Sabato la città di Andria si addobba per il Natale. Le luminarie sono solo la prima iniziativa pensata dall’associazione “Le vie del centro”. Riunitasi nei giorni scorsi, Le Vie del Centro ha visto la partecipazione di altri e nuovi esercenti che hanno aderito a quello che, ricordiamo, era il progetto di un piccolo gruppo di volenterosi esercenti del centro cittadino che nel 2017 mise su un comitato con l’obiettivo di valorizzare e far crescere il piccolo commercio in città.

Da quelle che erano solo tre vie coinvolte, via R. Margherita, corso Cavour e viale Crispi, un passo alla volta il comitato è diventato associazione: sempre più commercianti aderenti e soprattutto più vie dello shopping incluse nel comitato.

Novità principale di questo Natale 2019 è l’adesione anche di via Firenze, via Duca di Genova e via Bari. Il 23 novembre, quindi, accensione delle prime luminarie, sul modello di quelle realizzate già nell’anno precedente da parte di un artigiano locale, ispirate alle luminarie tradizionali pugliesi. Ma è solo la prima novità. «Grazie all’intervento di uno sponsor privato – spiega il presidente dell’associazione “Le vie del Centro”, Stefano Giurano – le installazioni luminose non saranno l’unico evento a cui abbiamo pensato. Sono in programma una serie di iniziative che coinvolgeranno la città per tutte le festività natalizie. Questo a dimostrazione del fatto che non vogliamo perseguire un interesse di categoria, ma vogliamo valorizzare la città nel suo complesso e ci piacerebbe per questo interagire con le istituzioni, in primis con il Commissario Straordinario a cui vogliamo presentare il nostro modello di città, di vivibilità, di iniziative mirate a incentivare l’economia.

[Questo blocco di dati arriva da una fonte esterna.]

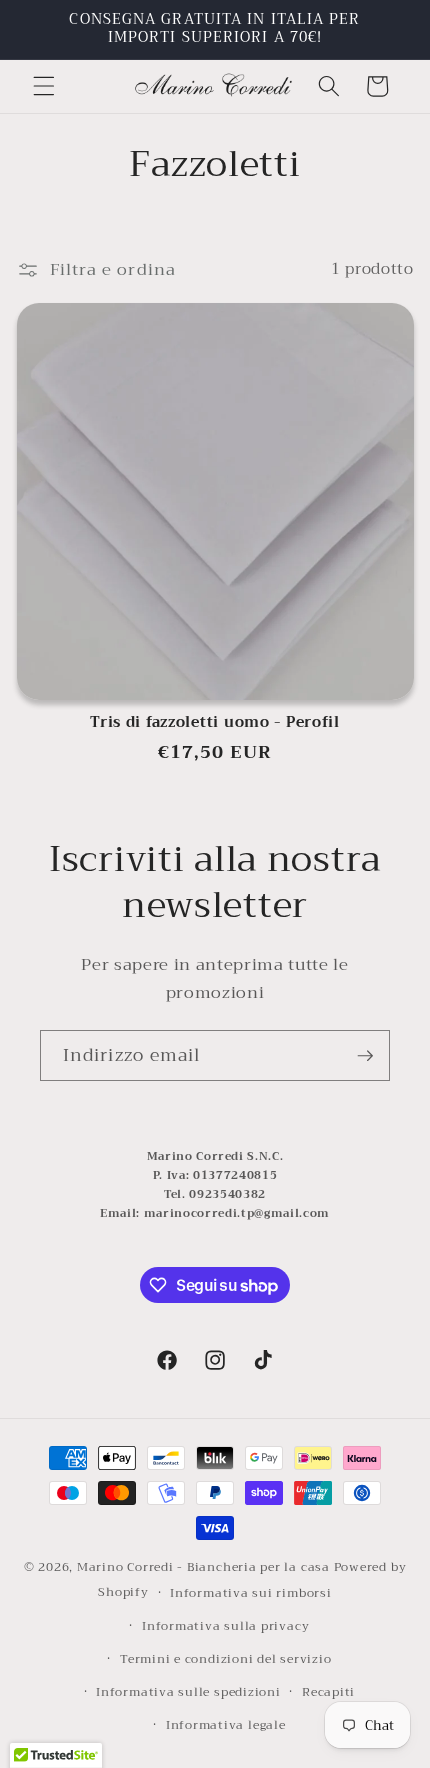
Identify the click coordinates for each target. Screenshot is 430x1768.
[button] (44, 86)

Altra novità per Natale 2019, l’invito a partecipare alla comunità per i professionisti i cui uffici si affacciano sulle “Vie del Centro”, come avvocati, commercialisti, architetti. Tutti dobbiamo sentirci coinvolti in questa “rinascita” della città, che parte a Natale ma deve svilupparsi tutto l’anno». Restano ferme le priorità di programma a cui “Le vie del centro” si era ispirata fin dalla sua costituzione: particolari orari di apertura e chiusura, parcheggi, arredo urbano, programmi comuni relativi ad orari, eventi culturali, artistici, partecipazione a bandi e soprattutto dialogare con le istituzioni.

«E il primo esperimento avrà luogo proprio domenica 24 novembre – aggiunge il vicepresidente Tommaso Leonetti – Ci sarà la prima apertura domenicale della stagione con nuovi orari per tutti gli esercenti: dalle 10:30 alle 13:30 e dalle 17:30 alle 20:30 con la manifesta volontà da parte di tutti gli aderenti di tornare all’orario invernale delle aperture domenicali come un tempo. E questo è solo un primo risultato dell’azione in rete – conclude Leonetti - Siamo da sempre convinti che l’unione e la partecipazione dialogante e reciproca sia davvero la soluzione vincente».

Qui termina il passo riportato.